Output the number of lines in the entries below with the string "menu" in them, and nothing further.

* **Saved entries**
==============================

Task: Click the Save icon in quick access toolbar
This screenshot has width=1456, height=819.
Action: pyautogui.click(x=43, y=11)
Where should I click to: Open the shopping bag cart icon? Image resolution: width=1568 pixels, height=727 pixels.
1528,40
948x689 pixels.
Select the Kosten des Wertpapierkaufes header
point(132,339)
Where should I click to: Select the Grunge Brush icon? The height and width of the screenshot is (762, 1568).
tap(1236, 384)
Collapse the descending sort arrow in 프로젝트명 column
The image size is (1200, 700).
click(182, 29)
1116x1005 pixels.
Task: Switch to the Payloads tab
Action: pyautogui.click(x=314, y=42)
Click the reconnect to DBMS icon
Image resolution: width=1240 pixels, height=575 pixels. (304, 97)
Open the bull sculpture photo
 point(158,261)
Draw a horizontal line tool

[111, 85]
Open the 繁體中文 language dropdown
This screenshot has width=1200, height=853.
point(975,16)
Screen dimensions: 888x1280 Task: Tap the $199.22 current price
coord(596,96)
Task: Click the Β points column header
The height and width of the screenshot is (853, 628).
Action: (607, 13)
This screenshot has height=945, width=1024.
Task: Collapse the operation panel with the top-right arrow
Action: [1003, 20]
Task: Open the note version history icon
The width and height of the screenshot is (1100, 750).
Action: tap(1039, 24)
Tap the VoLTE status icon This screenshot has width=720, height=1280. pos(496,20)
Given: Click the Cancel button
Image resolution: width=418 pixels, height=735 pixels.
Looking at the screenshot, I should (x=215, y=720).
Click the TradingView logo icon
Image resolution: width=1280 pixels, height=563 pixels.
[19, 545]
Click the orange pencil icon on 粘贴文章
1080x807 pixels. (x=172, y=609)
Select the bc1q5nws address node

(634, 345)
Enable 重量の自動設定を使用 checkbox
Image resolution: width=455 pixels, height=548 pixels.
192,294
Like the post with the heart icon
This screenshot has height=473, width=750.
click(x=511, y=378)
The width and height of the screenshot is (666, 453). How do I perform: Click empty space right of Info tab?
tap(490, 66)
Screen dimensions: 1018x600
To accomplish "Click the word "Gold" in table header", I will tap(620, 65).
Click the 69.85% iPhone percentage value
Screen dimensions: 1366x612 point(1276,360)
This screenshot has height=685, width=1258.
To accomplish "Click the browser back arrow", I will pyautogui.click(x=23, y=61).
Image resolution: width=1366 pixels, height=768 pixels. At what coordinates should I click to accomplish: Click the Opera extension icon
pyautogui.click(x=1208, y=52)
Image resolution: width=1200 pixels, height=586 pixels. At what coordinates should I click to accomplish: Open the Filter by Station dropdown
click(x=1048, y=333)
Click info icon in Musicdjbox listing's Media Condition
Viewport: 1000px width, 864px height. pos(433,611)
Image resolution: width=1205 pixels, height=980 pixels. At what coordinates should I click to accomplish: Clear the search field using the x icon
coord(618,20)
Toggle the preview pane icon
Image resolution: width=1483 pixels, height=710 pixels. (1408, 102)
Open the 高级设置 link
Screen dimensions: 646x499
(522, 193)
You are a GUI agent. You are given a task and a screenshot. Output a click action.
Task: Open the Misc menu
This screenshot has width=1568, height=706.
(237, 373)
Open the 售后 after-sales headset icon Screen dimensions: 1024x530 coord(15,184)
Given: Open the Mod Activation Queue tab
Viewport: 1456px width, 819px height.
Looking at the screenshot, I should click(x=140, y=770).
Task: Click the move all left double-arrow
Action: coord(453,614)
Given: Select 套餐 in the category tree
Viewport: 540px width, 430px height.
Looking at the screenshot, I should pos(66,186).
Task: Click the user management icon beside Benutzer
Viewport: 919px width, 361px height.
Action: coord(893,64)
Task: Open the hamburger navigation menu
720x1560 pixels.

==============================

* **Solution**
2